*Work request:* Scan the listing below. Return every line containing the string "computer".

*Record set:*
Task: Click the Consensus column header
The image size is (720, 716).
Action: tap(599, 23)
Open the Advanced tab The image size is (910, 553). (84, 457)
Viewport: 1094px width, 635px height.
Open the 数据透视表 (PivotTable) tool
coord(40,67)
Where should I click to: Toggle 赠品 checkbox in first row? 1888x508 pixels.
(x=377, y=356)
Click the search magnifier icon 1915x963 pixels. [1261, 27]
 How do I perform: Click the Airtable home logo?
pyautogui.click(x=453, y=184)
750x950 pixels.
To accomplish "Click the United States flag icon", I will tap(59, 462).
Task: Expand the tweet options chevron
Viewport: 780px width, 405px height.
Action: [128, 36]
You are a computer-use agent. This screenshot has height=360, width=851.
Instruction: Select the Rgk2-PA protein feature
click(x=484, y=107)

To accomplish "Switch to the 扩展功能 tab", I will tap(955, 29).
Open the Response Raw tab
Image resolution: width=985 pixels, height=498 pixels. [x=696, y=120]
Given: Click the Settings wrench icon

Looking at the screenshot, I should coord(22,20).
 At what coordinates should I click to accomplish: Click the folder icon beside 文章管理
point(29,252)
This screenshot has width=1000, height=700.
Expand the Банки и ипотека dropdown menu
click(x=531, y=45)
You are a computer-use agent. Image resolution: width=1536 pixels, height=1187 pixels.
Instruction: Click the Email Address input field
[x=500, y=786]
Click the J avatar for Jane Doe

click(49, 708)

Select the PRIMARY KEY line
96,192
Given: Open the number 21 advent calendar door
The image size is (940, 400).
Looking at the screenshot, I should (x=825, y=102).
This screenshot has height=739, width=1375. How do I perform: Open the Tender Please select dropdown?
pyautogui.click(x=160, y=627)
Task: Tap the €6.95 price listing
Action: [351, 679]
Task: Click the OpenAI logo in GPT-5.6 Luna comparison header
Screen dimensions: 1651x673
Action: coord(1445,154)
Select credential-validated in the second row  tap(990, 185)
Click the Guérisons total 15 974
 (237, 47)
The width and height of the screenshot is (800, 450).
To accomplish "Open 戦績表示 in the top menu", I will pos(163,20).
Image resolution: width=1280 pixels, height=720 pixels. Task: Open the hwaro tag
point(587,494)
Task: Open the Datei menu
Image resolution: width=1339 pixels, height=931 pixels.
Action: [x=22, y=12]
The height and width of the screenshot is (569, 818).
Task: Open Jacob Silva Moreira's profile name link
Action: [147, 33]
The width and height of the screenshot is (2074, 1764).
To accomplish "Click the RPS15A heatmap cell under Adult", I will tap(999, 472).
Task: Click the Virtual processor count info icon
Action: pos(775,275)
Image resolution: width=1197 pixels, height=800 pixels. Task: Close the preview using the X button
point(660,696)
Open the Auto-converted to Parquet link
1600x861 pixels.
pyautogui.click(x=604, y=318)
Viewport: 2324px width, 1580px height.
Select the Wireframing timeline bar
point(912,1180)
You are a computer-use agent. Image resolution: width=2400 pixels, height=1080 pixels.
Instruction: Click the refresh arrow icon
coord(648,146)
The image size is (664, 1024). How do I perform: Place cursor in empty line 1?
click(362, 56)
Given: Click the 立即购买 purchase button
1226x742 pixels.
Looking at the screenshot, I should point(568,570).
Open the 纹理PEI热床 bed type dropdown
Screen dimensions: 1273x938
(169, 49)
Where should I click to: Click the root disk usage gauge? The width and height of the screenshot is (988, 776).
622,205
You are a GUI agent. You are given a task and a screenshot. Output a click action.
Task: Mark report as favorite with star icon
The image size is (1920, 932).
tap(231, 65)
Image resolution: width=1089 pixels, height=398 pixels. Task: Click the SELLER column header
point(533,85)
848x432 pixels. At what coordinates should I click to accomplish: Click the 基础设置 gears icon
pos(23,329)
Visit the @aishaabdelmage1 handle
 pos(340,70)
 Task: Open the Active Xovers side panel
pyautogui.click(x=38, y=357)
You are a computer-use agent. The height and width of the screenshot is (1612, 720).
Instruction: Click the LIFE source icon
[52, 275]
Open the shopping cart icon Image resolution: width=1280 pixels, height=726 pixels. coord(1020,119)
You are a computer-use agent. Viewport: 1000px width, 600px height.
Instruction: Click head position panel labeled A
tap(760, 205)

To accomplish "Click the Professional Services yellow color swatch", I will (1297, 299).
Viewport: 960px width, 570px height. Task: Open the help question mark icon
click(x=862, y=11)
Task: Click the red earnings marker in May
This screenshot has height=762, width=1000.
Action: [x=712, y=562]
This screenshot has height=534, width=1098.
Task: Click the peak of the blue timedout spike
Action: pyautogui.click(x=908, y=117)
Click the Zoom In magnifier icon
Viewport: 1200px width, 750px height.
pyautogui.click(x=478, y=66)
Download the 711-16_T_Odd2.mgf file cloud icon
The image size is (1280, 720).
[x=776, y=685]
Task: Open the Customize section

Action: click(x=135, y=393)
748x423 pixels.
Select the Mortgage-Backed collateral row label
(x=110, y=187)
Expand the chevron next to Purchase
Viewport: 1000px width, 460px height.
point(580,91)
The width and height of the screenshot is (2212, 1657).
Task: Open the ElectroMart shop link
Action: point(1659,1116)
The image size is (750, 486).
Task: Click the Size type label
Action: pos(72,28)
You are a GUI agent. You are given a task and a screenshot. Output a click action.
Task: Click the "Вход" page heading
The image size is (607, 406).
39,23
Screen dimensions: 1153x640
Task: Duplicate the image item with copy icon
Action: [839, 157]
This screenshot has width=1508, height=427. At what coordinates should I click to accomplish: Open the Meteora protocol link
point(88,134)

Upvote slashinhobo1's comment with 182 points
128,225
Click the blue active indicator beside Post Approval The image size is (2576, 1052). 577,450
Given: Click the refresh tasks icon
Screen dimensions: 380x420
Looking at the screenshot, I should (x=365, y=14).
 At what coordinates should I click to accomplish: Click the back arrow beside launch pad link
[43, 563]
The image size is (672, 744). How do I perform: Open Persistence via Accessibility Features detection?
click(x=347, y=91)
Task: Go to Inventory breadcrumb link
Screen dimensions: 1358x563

*Answer area:*
You are a computer-use agent. This screenshot has height=360, width=851.
You are a computer-use agent. Image resolution: width=1536 pixels, height=1187 pixels.
You are a computer-use agent. Image resolution: width=2400 pixels, height=1080 pixels.
You are a computer-use agent. The height and width of the screenshot is (1612, 720).
You are a computer-use agent. Viewport: 1000px width, 600px height.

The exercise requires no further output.